Find the string "Wissmann" in the data, and copy out each line that has it.

--------------------------------------------------

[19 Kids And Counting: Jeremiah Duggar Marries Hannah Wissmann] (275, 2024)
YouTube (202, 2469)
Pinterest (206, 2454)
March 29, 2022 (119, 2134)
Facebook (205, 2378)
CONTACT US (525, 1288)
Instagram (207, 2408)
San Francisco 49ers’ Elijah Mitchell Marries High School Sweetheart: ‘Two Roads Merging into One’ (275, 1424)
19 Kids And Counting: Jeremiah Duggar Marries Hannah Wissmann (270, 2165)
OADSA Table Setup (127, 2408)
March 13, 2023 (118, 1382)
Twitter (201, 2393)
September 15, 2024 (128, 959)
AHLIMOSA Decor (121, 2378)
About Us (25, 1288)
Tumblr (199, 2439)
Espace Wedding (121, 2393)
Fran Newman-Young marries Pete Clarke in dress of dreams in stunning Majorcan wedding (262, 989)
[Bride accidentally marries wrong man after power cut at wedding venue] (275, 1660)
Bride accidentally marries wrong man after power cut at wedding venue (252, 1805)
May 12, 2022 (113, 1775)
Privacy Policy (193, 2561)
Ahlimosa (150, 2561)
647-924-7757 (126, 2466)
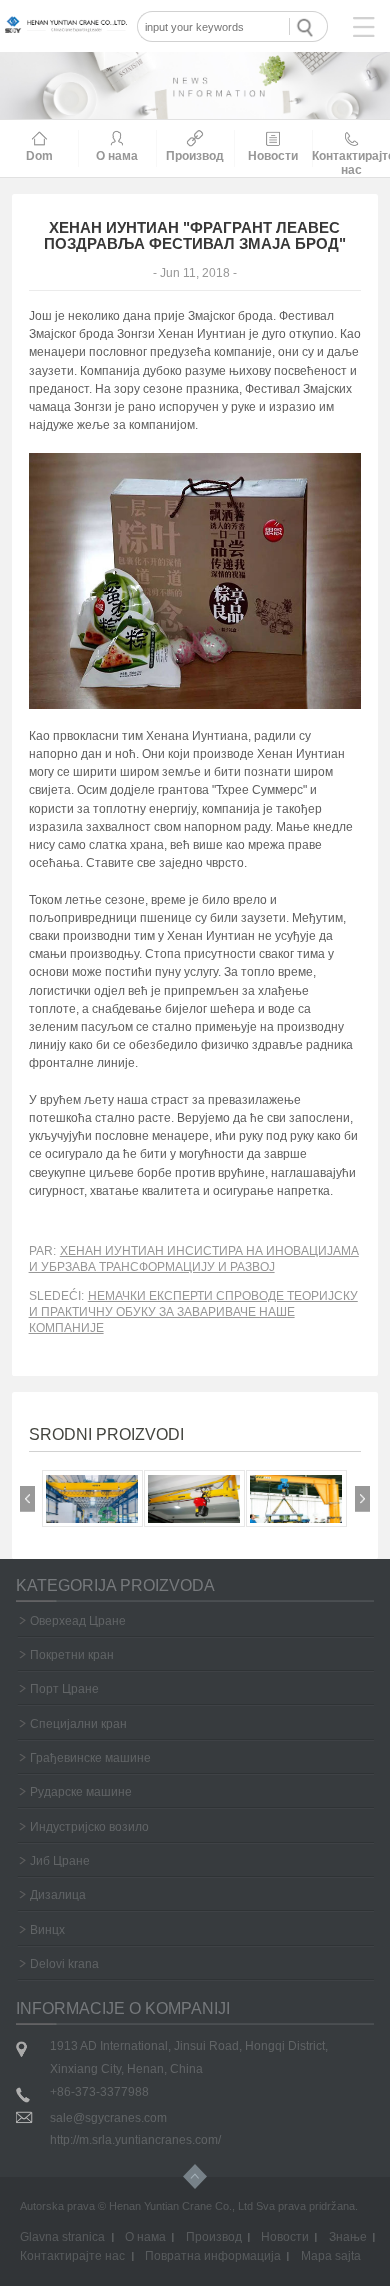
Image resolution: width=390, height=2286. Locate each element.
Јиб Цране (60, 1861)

--------------------------------------------------

# Exercise response
[19 Kids And Counting: Jeremiah Duggar Marries Hannah Wissmann] (275, 2024)
19 Kids And Counting: Jeremiah Duggar Marries Hannah Wissmann (270, 2165)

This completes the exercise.